• [ABOUT THIS TASK]:
Only the text of the entries below should be returned, exactly as given, without pictures.

(Data extracted from a collection)
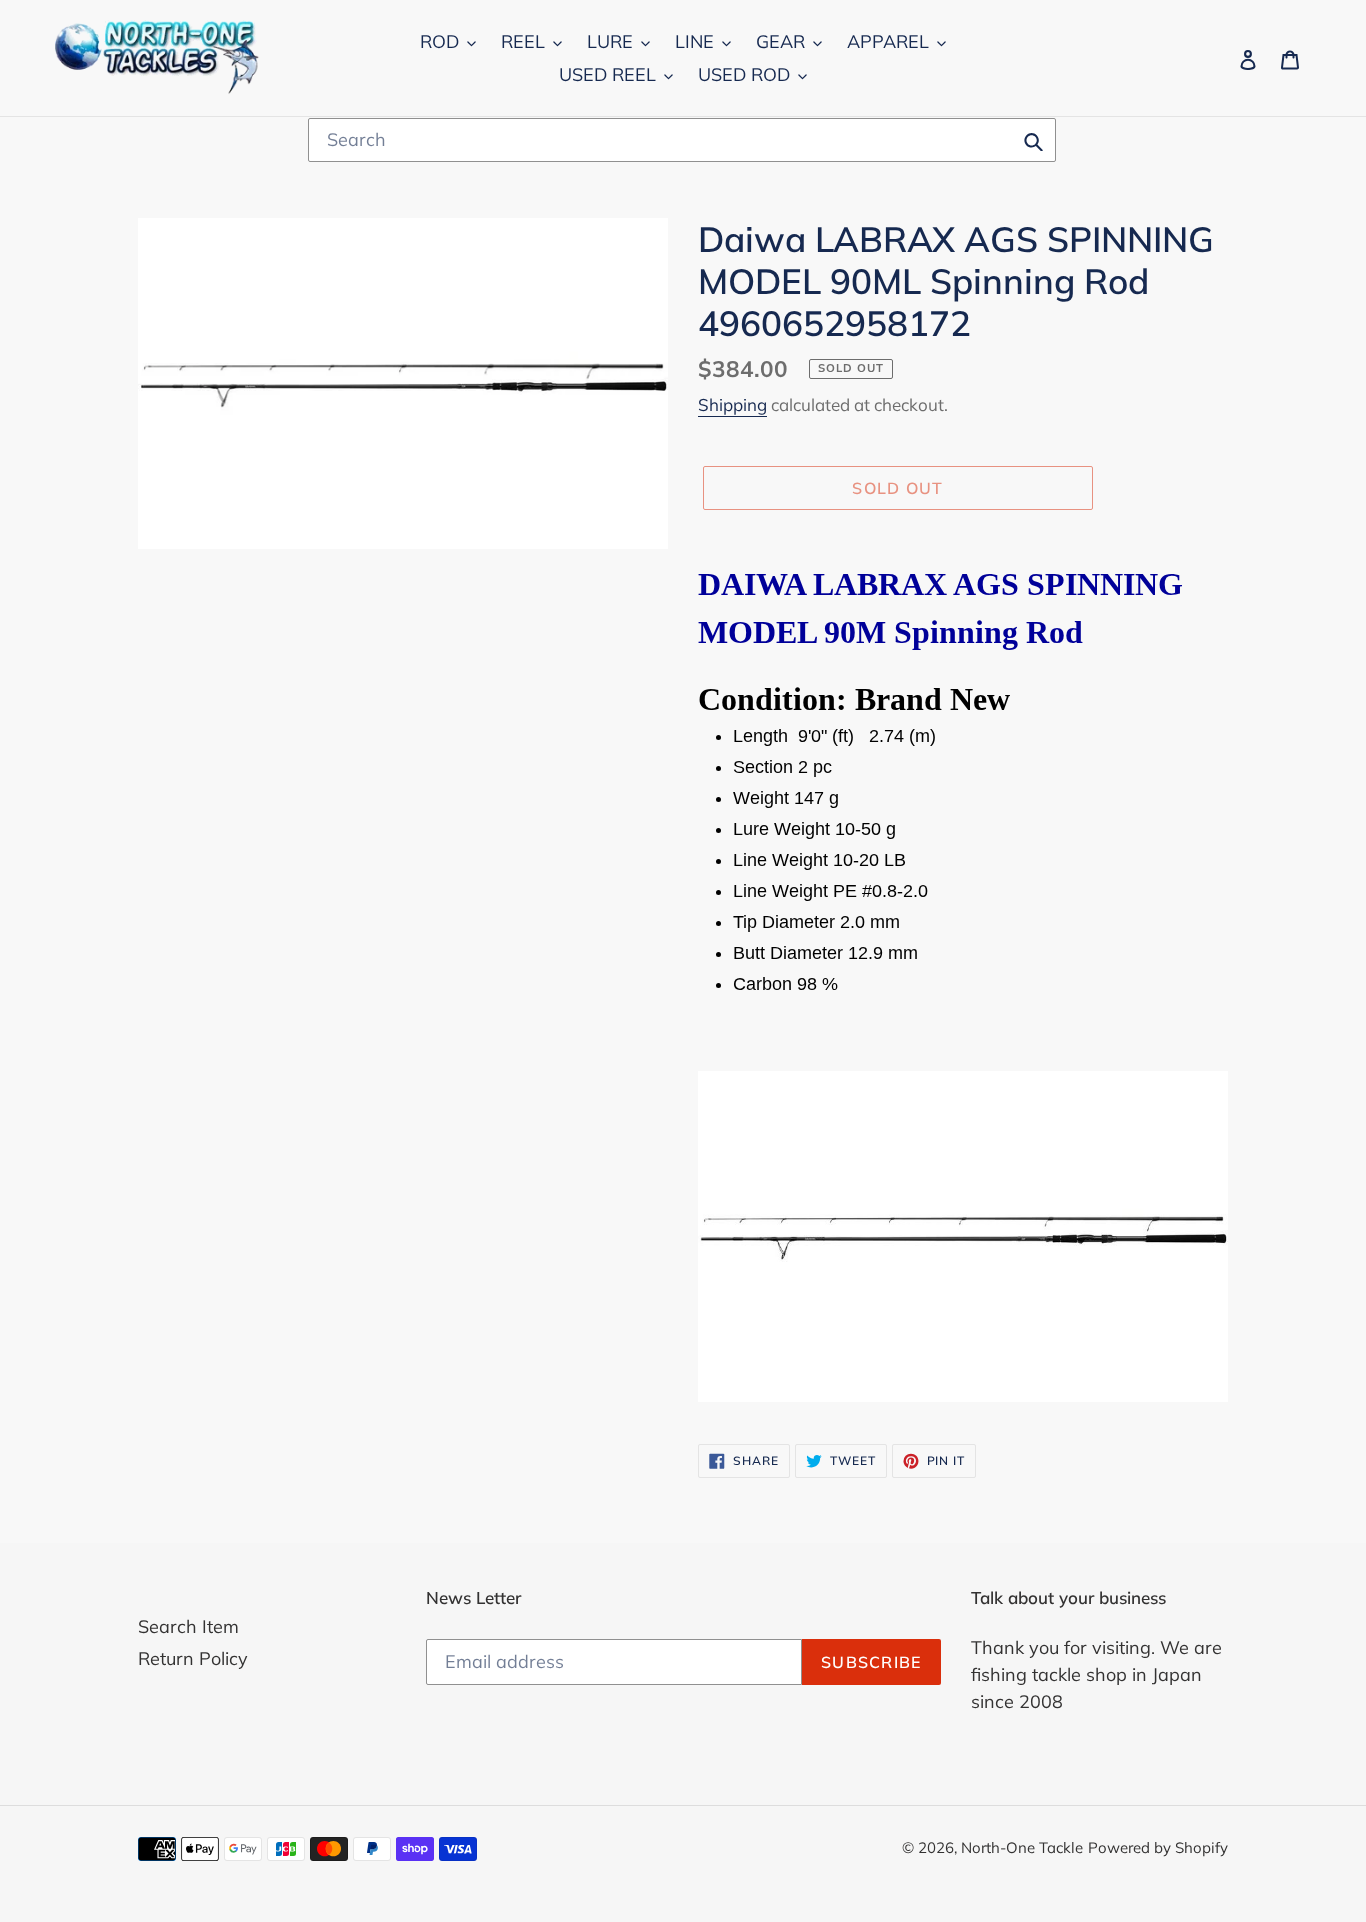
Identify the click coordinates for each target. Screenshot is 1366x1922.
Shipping (732, 404)
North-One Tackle (1022, 1847)
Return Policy (193, 1658)
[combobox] (682, 140)
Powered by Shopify (1158, 1847)
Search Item (188, 1626)
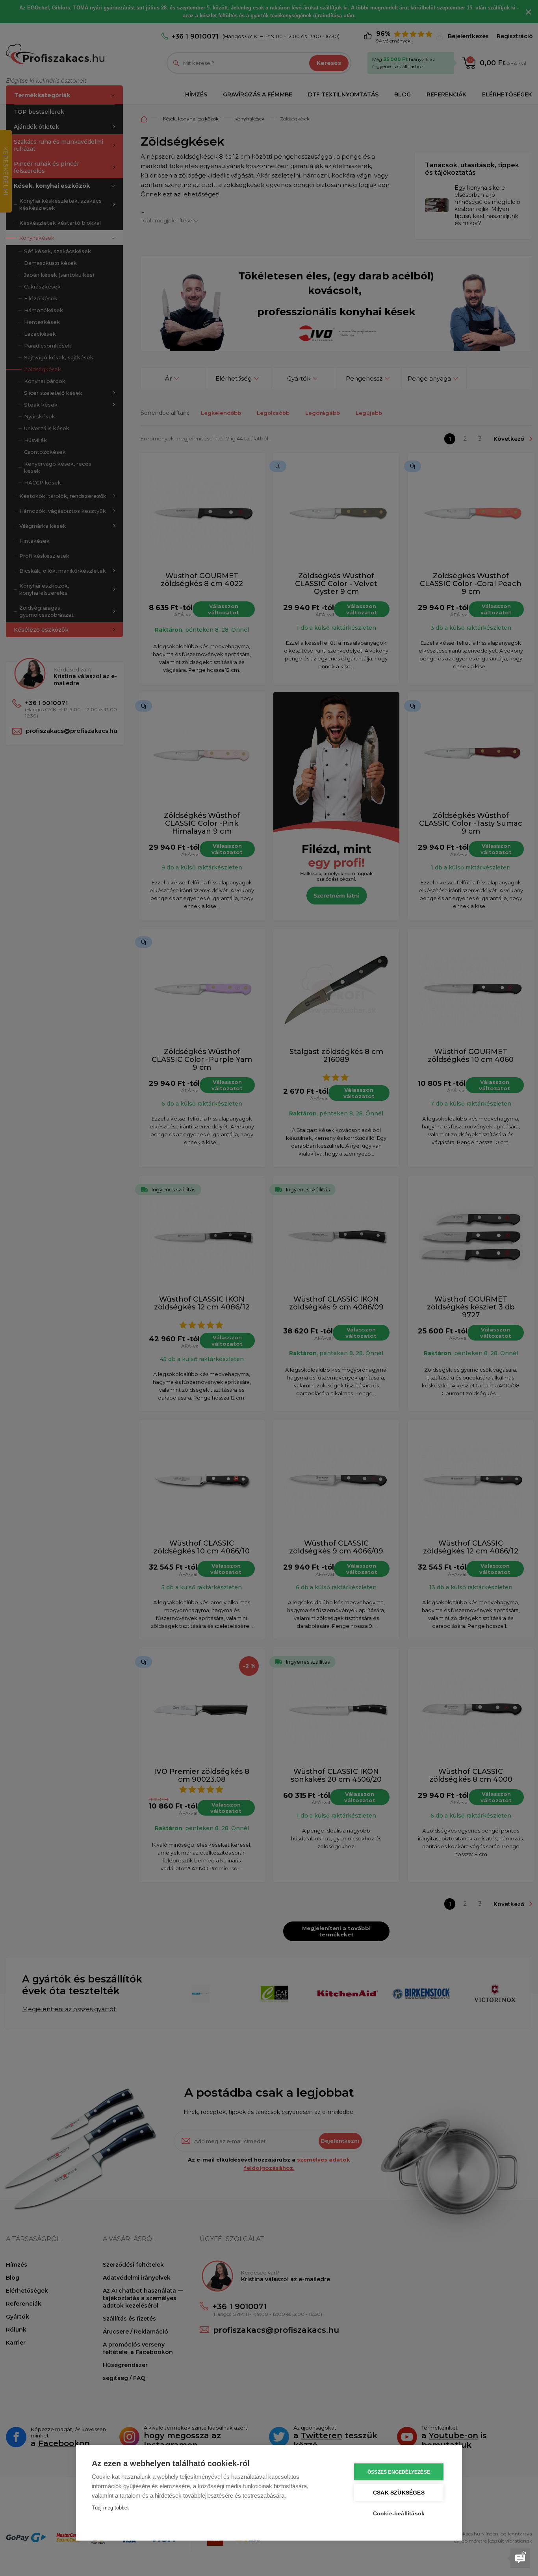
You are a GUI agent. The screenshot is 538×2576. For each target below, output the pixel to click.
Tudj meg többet (110, 2508)
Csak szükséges (399, 2493)
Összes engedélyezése (398, 2472)
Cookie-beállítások (399, 2514)
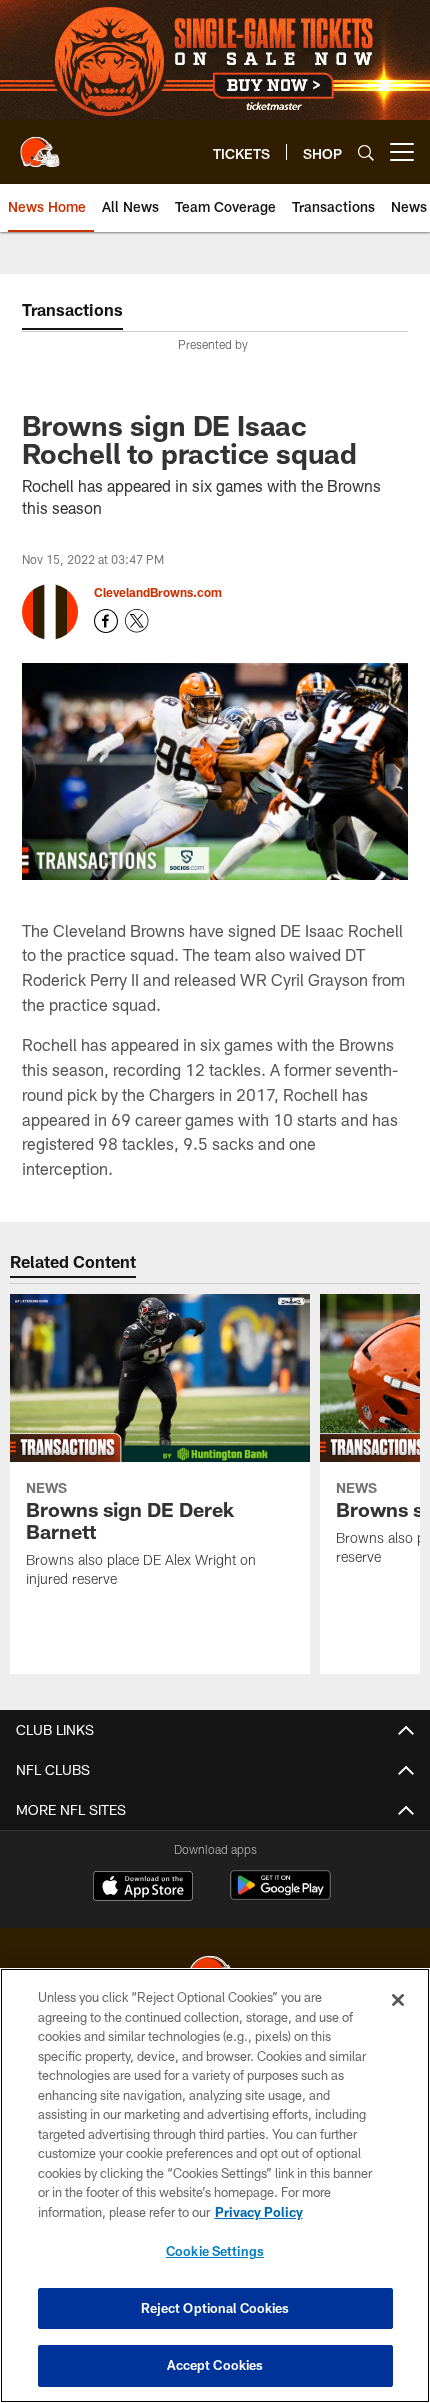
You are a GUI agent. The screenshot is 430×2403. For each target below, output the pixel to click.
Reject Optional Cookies (215, 2308)
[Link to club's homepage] (40, 144)
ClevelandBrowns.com (158, 592)
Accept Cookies (215, 2365)
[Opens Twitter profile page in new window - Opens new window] (137, 621)
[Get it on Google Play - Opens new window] (280, 1895)
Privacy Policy (259, 2212)
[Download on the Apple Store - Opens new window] (143, 1888)
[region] (215, 2185)
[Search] (366, 152)
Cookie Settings (215, 2251)
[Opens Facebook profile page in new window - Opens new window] (106, 621)
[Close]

• [YOUR SOLUTION]:
Identify the click coordinates for each target. Screenshot is 1366x1922.
Shipping (732, 404)
North-One Tackle (1022, 1847)
Return Policy (193, 1658)
[combobox] (682, 140)
Powered by Shopify (1158, 1847)
Search Item (188, 1626)
You are a GUI agent. The screenshot is 538×2576. For each target below, output the pixel to click.
Tudj meg többet (110, 2508)
Csak szükséges (399, 2493)
Összes engedélyezése (398, 2472)
Cookie-beállítások (399, 2514)
You are a GUI agent. The screenshot is 430×2403. For each target below, output the pixel to click.
Reject Optional Cookies (215, 2308)
[Link to club's homepage] (40, 144)
ClevelandBrowns.com (158, 592)
Accept Cookies (215, 2365)
[Opens Twitter profile page in new window - Opens new window] (137, 621)
[Get it on Google Play - Opens new window] (280, 1895)
Privacy Policy (259, 2212)
[Download on the Apple Store - Opens new window] (143, 1888)
[region] (215, 2185)
[Search] (366, 152)
Cookie Settings (215, 2251)
[Opens Facebook profile page in new window - Opens new window] (106, 621)
[Close]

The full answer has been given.